Добавить в цитаты Настройки чтения

Страница 13 из 16

Владимир Александрович Павлов. В записи Л. В. Горнунга:

В Севастополе (в июле 1921 г. – Сост.) однажды удалось достать легковой автомобиль, на котором было решено поехать за черешней. По дороге зашли в открытый ресторан. За соседним столиком сидела какая-то дама, и Гумилев не преминул познакомиться с ней. Они переговаривались и шутили. При расставании Гумилев получил от нее розу. Был очень жаркий день. Когда вышли из ресторана, Гумилев имел очень эксцентричный вид: в расстегнутой косоворотке и заломленной назад кепке, он шел, обмахиваясь розой, как веером [30; Ф. 397. Оп. 2. Д. 76. Л. 2].

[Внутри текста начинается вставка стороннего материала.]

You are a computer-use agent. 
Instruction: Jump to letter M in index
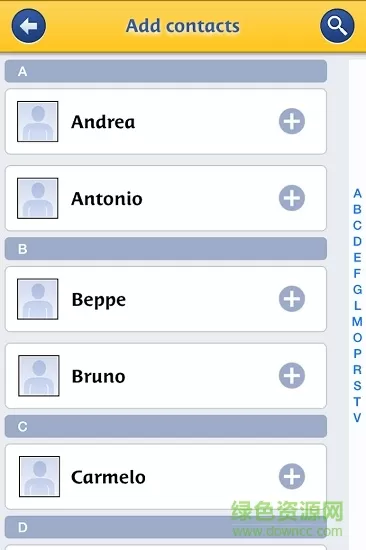tap(357, 321)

Николай Степанович Гумилев. В записи О. А. Мочаловой:

Я не признаю двух романов одновременно… [22; 283]

Эрих Федорович Голлербах:

Только после смерти его я узнал, что он склонялся к монархическому строю, но говорил шутя, что непременно хотел бы иметь императрицу, а не императора [21; 21].

Мастер

Николай Степанович Гумилев. В передаче Н. А. Оцупа:

Я вожусь с малодаровитой молодежью, <…> не потому, что хочу сделать их поэтами. Это, конечно, немыслимо – поэтами рождаются, – я хочу помочь им по человечеству. Разве стихи не облегчают, как будто сбросил с себя что-то. Надо, чтобы все могли лечить себя писанием стихов… [9; 479]

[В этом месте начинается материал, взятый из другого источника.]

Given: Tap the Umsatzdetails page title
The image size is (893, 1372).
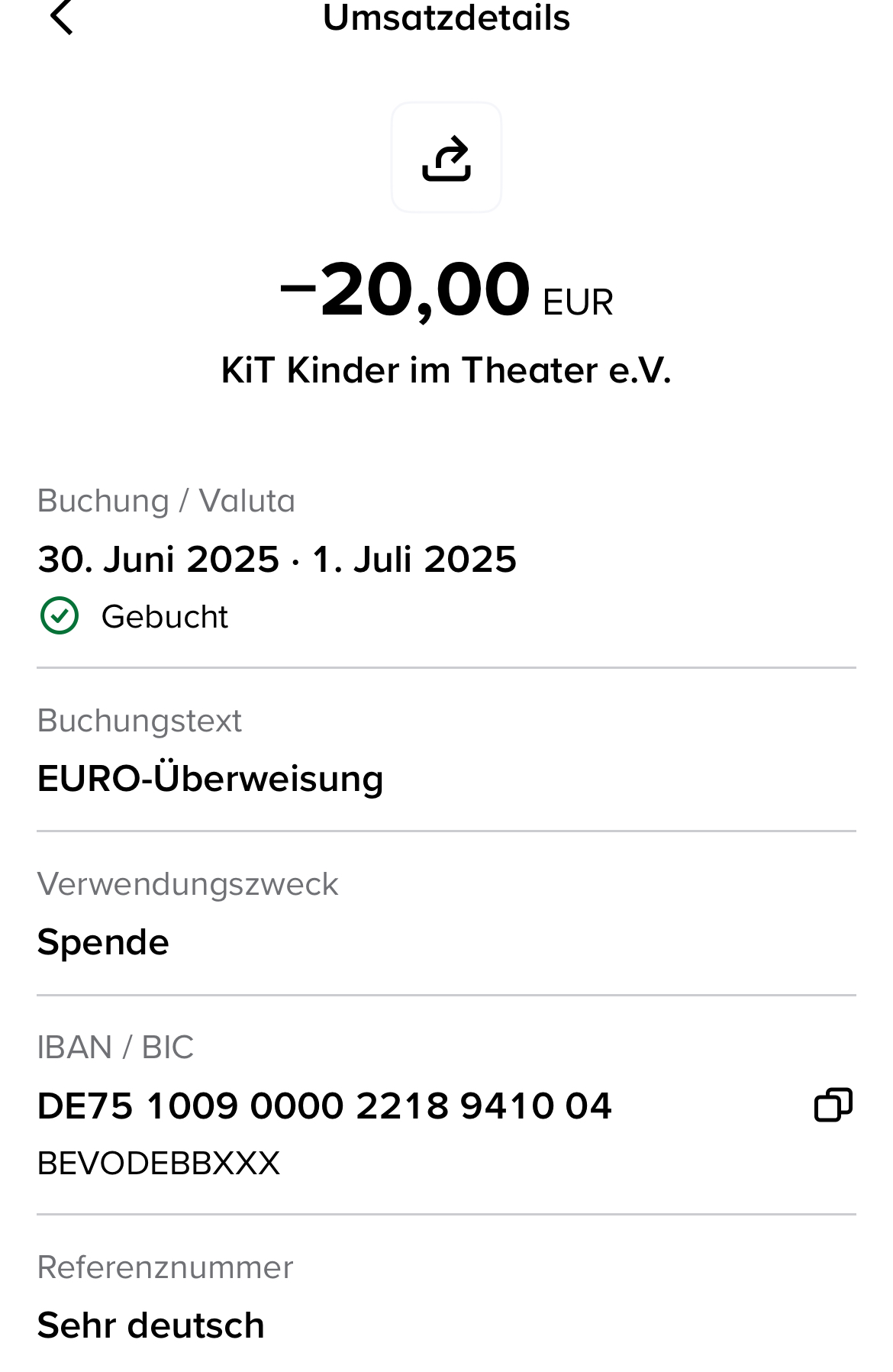Looking at the screenshot, I should click(x=446, y=18).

Всеволод Александрович Рождественский:

«Учительность» <…> была присуща характеру Гумилева так же, как и строгая требовательность к себе и к другим [20; 413].

Анна Андреевна Гумилева:

Когда приходили юные поэты и читали ему свои стихи, Коля внимательно слушал; когда критиковал – тут же пояснял, что плохо, что хорошо и почему то или другое неправильно. Замечания он делал в очень мягкой форме, что мне в нем нравилось. Когда ему что-нибудь нравилось, он говорил: «Это хорошо, легко запоминается» и сейчас же повторял наизусть [9; 422].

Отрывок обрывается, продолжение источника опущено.